Why build your walking brain robots to be so strong they should be limited by design to human strength....
 
My problem with "Datalore" was that it was, at its core, a soap opera plot about the "evil twin" and plays out as such, even to twin's dastardly plot to replace his "brother".

Whereas "The Enemy Within" took the concept of the evil twin, turned it on its heels and used it to explore the psychology of Jim Kirk and what made him a leader. "Datalore," however, did none of that for Data.

I also felt it dispatched the mystery of Data quickly by showing his origins so soon in the series.

I prefer the original concept that Data was a synthetic being, much like the Cylons of nuBSG, and was built by some unknown race of aliens.

Unfortunately, Data became more and more "mechanical" as the series wore on. He went from being "if you prick me do I not leak" to a Tinker toy that had various USB ports.
 
What bothered me the most about it the utterances of "Shut up, Wesley" even though I wouldn't ordinarily blame anyone who said it. However short-tempered Picard was in Season 1, he still had more tact and manners than certain cable news hosts. And of course there was the claim that Data does not use contractions even though that's not always true.

I just think it was a little odd for the crew. Did they question Worf's loyalties when he finally started interacting with other Klingons? I don't think so. I just thought that their suspicion was a little premature.
And especially this. Worf didn't turn them in when those Klingons revealed themselves renegades against the alliance and who murdered loyal soldiers of the empire. It was only after Captain K'Nera contacted them that Yar placed Korris and Konmel under arrest.
 
What bothered me the most about it the utterances of "Shut up, Wesley" even though I wouldn't ordinarily blame anyone who said it. However short-tempered Picard was in Season 1, he still had more tact and manners than certain cable news hosts.

But it wasn't a matter of manners - it was a matter of life and death. Wes was trying to say that Lore was impersonating Data. Now, if Picard showed he believed Wes, all would be lost, because Lore was listening.

...That is, Lore had just left the bridge. But the tension of the moment remained. Picard didn't want Lore to know they knew, and Wesley was too stupid to realize that. To boot, he was too stupid to realize that Picard had actually showed him respect.
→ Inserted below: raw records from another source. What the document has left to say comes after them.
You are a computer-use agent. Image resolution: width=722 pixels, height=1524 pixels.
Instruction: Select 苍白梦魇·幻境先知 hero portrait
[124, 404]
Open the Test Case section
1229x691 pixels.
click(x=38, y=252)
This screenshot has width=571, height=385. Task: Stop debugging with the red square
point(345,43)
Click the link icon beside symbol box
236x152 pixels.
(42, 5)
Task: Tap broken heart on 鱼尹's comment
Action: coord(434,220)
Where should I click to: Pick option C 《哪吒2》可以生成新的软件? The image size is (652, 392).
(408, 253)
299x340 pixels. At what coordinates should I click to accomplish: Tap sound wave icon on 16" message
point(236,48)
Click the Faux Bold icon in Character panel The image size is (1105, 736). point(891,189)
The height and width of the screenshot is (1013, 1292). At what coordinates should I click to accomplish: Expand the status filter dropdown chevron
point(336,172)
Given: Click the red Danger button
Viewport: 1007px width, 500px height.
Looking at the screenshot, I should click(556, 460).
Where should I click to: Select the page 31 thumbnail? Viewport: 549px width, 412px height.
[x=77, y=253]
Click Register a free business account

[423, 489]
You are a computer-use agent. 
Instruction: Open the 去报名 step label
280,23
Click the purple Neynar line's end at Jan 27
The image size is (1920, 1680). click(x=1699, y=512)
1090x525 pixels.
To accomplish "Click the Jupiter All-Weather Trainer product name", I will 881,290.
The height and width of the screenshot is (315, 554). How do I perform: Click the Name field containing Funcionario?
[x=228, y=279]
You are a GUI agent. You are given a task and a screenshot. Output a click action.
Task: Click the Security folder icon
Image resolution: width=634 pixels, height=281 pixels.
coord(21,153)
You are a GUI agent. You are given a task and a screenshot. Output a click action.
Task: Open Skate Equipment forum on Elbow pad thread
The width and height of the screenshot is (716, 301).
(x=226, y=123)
In the very same phrase with "Shut up, Wesley", Picard orders his officers to act upon Wesley's suspicions. Wes simply does not listen, though, and mistakenly thinks Picard is still unreceptive to his ideas.

And of course there was the claim that Data does not use contractions even though that's not always true.

Except that there wasn't. Nowhere in this episode or others is it claimed that Data does not (much less cannot) use contractions. Instead, it is stated that Data tends to speak formally on most occasions. And even this statement is in fact made by Lore, in order to obfuscate and confuse!

Timo Saloniemi
 
I just think it was a little odd for the crew. Did they question Worf's loyalties when he finally started interacting with other Klingons? I don't think so. I just thought that their suspicion was a little premature.

Remember, most of this crew just met...as Riker is unsure of Data in "Encounter at Farpoint", they are still somewhat uncomfortable with the limitations/abilities of Data.